== Segment start ==
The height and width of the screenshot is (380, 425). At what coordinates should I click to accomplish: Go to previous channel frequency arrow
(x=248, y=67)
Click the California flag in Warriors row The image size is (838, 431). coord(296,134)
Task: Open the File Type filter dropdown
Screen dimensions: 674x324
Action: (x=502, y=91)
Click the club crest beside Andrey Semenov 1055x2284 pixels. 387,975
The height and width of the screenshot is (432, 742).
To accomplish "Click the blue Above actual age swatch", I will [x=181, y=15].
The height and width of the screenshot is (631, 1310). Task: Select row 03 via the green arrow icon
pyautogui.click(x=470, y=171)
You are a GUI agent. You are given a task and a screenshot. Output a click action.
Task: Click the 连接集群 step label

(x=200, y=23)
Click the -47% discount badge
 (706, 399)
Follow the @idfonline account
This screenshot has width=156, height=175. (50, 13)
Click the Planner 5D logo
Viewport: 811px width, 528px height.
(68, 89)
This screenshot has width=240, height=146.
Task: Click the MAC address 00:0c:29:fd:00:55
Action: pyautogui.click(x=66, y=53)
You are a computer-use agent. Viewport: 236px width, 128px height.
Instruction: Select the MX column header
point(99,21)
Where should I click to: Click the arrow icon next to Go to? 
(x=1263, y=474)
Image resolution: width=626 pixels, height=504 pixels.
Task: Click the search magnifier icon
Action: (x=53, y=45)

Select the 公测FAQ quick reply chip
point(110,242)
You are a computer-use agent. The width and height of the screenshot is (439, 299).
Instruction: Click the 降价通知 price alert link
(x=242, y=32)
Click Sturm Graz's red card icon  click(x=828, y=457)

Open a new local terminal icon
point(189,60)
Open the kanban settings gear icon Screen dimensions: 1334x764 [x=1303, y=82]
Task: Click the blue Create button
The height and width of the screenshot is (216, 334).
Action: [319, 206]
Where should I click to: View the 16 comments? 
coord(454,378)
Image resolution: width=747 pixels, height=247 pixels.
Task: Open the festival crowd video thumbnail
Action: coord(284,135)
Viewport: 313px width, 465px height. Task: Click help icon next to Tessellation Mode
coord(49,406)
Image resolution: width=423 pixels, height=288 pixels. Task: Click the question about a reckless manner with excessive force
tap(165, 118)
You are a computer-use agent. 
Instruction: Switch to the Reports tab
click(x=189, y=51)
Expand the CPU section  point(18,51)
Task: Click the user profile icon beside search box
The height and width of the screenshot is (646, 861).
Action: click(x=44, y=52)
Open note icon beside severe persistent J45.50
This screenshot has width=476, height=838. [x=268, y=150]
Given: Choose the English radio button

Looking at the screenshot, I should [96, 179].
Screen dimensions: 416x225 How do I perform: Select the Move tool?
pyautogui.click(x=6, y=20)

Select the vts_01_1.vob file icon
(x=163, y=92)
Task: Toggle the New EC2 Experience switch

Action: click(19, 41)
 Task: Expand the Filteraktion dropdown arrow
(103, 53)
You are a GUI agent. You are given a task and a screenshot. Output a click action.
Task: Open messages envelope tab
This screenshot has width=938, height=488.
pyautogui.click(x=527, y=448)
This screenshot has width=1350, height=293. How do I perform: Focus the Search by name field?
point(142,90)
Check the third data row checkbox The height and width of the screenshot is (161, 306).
== Segment end ==
→ **WHAT YOU ARE ASKED TO DO**: Scan the listing above and identify each line holding the string "computer"; copy every such line.

→ **FINAL ANSWER**:
You are a computer-use agent. Viewport: 236px width, 128px height.
You are a computer-use agent. The width and height of the screenshot is (439, 299).
You are a computer-use agent. 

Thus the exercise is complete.